Hyperlinks in an electronic document should be embedded within the text to aid in readability and accessibility. Imagine you have the sentence “I work at SUNY Oswego” in your document and you want the words SUNY Oswego to link directly to the college’s website.
- Select the text you would like to convert to a hyperlink (in this example, SUNY Oswego).
- Right-click and select “Link” or choose “Link” from the Insert Menu.
- In the dialog box, include the full URL in the link field (in this case, https://oswego.edu).
- Select “Apply.”
Grackle is the add-on accessibility checker for Google suite applications.
Install Grackle Docs
You only need to install the Grackle Docs accessibility checker once. It will always be available to you in Google Docs once you have installed it, even if you use a different computer.
- Select “Get Add-ons” from the Add-ons menu.
- Search “Grackle” in the dialog box.
- Select “+ Free” option to install.
- An alert will pop up alerting you that Grackle would like access to your Google Docs. You will need to confirm that you trust Grackle by selecting “Allow.” This completes the installation.
Before you distribute an electronic document, run the Grackle Docs accessibility checker to make sure you haven’t overlooked any accessibility details.
- From the Add-ons menu, select Grackle Docs, then launch.
- A sidebar will open up that will identify errors and warnings.

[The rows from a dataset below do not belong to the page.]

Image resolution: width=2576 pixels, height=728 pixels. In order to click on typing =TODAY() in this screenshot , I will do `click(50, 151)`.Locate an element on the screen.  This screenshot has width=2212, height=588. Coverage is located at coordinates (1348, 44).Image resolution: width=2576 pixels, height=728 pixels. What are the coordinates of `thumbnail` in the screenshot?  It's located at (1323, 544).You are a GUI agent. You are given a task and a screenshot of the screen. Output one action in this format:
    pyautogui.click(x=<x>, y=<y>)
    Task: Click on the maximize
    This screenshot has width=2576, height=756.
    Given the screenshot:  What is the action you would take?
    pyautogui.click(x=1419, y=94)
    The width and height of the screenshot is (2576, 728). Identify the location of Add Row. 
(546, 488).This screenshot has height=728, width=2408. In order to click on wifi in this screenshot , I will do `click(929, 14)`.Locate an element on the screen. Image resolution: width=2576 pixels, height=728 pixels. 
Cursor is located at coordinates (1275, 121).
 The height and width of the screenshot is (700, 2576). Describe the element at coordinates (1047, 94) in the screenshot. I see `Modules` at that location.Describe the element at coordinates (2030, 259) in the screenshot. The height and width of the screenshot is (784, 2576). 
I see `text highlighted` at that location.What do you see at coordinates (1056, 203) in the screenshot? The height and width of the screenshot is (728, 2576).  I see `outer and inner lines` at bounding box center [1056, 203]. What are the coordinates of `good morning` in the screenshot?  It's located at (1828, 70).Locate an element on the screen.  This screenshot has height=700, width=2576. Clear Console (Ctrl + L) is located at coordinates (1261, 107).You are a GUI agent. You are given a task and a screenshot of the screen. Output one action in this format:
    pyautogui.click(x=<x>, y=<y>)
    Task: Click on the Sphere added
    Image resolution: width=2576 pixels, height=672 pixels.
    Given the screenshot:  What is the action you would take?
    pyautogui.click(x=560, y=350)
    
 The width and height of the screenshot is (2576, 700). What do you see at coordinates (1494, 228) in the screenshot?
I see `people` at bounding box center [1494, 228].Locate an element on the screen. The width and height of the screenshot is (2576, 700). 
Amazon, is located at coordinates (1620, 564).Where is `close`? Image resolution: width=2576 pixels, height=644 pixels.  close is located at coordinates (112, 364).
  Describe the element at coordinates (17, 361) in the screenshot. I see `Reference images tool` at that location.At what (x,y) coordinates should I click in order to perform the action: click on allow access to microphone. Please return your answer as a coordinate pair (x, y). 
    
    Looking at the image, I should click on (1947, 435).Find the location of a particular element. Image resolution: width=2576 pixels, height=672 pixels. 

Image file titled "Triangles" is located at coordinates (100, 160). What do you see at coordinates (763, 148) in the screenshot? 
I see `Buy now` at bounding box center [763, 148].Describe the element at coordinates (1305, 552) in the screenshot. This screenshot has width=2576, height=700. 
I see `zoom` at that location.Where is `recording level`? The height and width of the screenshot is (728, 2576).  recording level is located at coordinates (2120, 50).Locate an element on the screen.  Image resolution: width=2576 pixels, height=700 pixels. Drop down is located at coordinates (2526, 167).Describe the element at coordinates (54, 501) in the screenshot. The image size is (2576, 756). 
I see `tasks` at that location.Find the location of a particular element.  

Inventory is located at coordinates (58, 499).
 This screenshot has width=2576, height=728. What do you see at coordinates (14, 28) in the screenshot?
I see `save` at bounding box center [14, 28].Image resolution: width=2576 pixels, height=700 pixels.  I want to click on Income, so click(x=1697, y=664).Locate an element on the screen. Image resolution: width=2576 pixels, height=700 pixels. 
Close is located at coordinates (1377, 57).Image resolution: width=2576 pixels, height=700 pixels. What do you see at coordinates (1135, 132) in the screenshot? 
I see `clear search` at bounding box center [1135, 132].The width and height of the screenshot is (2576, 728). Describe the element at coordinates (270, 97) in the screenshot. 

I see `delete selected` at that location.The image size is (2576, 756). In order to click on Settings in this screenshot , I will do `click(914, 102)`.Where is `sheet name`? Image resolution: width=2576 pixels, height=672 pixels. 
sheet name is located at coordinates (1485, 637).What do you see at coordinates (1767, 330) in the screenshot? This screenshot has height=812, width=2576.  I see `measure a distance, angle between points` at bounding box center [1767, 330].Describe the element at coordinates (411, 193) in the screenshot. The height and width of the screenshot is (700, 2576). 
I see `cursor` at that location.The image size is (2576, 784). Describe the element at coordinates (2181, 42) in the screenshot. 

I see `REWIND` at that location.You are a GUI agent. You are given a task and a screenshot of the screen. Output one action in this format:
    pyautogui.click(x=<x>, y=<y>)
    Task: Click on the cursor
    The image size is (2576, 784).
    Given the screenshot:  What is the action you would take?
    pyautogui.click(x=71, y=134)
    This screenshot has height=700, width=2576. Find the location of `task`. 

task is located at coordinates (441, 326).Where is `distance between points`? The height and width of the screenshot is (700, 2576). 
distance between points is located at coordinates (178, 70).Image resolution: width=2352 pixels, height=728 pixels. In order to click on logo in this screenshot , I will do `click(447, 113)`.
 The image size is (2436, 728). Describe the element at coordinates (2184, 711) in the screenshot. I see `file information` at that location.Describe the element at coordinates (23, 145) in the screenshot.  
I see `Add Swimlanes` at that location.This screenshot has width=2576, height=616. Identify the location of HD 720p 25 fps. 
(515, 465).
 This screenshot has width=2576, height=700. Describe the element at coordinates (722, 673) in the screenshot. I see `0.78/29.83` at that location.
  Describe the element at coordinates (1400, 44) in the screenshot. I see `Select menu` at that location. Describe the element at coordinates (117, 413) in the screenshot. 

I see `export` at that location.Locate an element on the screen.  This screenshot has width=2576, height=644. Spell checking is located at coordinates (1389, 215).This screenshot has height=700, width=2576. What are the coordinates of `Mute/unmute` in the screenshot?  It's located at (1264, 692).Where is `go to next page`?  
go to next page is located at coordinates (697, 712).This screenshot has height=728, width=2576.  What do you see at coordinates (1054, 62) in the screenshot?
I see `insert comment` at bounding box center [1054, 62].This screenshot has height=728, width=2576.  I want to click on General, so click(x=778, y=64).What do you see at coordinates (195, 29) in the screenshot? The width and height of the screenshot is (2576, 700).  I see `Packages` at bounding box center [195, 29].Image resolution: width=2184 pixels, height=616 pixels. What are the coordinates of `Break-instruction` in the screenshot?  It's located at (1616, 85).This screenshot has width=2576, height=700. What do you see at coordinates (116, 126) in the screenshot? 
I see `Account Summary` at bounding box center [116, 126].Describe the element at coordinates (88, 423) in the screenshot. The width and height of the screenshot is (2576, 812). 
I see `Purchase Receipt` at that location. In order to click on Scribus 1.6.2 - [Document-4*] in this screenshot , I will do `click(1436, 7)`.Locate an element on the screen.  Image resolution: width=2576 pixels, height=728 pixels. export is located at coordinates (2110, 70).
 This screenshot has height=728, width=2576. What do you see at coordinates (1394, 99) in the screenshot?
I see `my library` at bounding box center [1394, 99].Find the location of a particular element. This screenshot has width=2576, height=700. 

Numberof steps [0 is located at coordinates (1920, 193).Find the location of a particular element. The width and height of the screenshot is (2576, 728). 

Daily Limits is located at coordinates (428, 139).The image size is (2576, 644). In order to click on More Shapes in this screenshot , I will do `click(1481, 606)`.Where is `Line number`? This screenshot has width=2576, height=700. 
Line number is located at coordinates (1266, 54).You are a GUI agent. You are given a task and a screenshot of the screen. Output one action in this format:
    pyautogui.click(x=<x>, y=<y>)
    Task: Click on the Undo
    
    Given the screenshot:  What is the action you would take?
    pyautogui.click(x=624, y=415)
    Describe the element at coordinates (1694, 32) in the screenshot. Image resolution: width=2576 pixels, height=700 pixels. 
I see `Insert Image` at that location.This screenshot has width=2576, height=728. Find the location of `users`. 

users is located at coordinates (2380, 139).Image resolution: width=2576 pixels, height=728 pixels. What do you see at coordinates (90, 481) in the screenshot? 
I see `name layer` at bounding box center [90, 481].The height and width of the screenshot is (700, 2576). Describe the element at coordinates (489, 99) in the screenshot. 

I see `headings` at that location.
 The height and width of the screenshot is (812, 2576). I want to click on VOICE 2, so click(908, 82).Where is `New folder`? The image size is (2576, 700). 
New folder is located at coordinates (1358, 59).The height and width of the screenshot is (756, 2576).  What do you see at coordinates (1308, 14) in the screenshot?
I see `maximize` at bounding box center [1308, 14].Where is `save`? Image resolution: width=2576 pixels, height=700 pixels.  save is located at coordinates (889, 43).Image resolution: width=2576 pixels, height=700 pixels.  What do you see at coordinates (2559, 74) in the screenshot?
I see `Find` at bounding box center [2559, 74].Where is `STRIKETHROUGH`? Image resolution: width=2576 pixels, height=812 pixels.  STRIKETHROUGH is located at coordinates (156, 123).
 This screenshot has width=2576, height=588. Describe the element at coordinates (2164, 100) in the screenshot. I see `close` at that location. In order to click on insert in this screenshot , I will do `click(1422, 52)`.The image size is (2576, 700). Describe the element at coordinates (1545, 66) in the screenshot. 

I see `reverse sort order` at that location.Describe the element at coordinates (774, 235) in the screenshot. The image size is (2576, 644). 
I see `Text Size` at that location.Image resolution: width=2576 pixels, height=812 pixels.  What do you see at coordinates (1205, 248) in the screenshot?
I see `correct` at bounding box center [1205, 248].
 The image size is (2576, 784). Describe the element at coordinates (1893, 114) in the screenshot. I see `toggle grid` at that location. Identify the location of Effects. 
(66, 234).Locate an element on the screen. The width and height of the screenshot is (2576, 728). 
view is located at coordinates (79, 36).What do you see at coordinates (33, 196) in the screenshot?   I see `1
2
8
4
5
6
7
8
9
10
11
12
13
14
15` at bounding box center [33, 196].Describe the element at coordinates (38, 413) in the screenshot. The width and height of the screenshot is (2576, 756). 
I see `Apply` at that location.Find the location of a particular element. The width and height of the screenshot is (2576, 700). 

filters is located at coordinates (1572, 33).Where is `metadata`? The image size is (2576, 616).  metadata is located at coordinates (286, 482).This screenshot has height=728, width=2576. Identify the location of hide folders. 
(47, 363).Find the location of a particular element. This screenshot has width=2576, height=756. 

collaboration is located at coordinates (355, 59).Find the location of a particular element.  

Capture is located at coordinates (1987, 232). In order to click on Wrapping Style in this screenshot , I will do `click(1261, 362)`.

- Click on each error for guidance on how to resolve each issue. Document title and document language commonly appear as errors but are really easy to resolve with the tools Grackle Docs provides.
- Clicking the “Here” button on any flagged item will take you to that item in your document to review.
- Missing alt text will also be alerted. This tool will give you the option to mark decorative images (that would normally have empty alt text) as “artifacts” so that they are removed from the view of screen readers and other assistive technologies.
- Missing table headers will also be flagged. Click on the "Tag" button associated with a table to define the first row and/or first column as headers.
- Address each issue one at a time throughout the document.
- Select the “Re-Check” button at the top of the window when you have completed each task to receive an updated report.
- Continue to revise until all checks have passed.
When you convert a Google Doc to another format, like a PDF or a Microsoft Word Document, it is important to note that your document may not be fully accessible in the new format (even if the Google Doc is). If you convert your document to a PDF, be sure to review and revise that document in Adobe Acrobat Pro with its built-in accessibility checker (See Acrobat Pro tutorial). If you convert your document to a Microsoft Word file, be sure to review that document in Microsoft Word with the built-in accessibility checker (see Microsoft Word tutorial). Fix any flagged issues before distributing the document in its new format.
- Accessibility for Docs Editors (Google Support). This includes instructions on how to do many of these tasks on the Android, iPhone and iPad versions of the software.
- For help on the paragraph styles use the Add a title heading or table of contents in a document tutorial (Google Support). This includes help with the Android, iPhone and iPad versions of the software.
- Grackle Docs Short Overview (Grackle Docs) is a short video that demonstrates how to use the Grackle Docs accessibility checker (called Grackle Talks in the video), including how to successfully preserve accessibility features when exporting as a PDF.